A review by spectracommunist
Hunger by Knut Hamsun

5.0

“I suffered no pain, my hunger had taken the edge off; instead, I felt pleasantly empty, untouched by everything around me and happy to be unseen by all. I put my legs up on the bench and leaned back, the best way to feel the true well-being of seclusion. There wasn't a cloud in my mind, nor did I feel any discomfort, and I hadn't a single unfulfilled desire or craving as far as my thought could reach. I lay with open eyes in a state of utter absence from myself and felt deliciously out of it.”



When I was reading this, I came to an afternoon scene where the protagonist describes his alienation at the Karl Johann Street of Christiana (Oslo, Norway) and I suddenly remembered that even Edward Munch had painted on that street and indeed his most famous "The Scream" was from that Christiana collection. The juxtaposition was so quite something. However, Munch painted his subjects on an evening scene and thus the combination looks quite complementary.

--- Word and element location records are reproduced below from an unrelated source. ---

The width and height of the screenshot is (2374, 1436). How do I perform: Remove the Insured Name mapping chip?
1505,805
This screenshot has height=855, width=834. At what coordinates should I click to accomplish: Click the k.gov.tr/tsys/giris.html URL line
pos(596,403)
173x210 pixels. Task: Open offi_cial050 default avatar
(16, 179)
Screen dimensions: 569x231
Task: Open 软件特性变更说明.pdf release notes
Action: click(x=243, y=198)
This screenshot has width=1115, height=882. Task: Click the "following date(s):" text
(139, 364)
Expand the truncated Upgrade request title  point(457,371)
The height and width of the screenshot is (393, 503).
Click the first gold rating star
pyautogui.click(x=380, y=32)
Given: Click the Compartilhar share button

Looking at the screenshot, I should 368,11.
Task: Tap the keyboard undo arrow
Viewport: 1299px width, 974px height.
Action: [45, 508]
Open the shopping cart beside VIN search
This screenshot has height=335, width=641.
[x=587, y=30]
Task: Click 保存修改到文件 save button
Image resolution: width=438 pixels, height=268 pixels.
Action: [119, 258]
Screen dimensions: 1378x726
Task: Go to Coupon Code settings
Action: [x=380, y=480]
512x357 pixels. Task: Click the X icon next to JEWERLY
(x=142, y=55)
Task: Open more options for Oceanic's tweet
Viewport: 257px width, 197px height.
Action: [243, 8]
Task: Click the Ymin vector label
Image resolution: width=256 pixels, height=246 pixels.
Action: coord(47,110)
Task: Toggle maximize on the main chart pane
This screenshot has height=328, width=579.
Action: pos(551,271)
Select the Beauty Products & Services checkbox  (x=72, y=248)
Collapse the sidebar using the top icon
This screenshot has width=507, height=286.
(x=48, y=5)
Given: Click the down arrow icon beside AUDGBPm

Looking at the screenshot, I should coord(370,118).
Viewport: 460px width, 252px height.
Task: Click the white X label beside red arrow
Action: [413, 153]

This book is a drastic account in the heights of despair and lowest of dignity in a semi-autobiographical sense of the author's own experience of tormented starving in Norway. As it turns out that what we call morality, is nothing but a luxury that people rotting on streets can't afford. And it even starts to seem that the major part of our public identity is based on the fortune that we have, and without that one is left alone like a stray dog to rot alone. And suffer endlessly for suffering's sake reasoned by sheer nihilism and yet one doesn't get killed but suffers indefinitely. This chronicles something that is so devoid and hollow of any privileges imaginable, whilst on the other end are the heaps and heaps of opulence and yet nothing changes. Only a few luckier get access to both sides.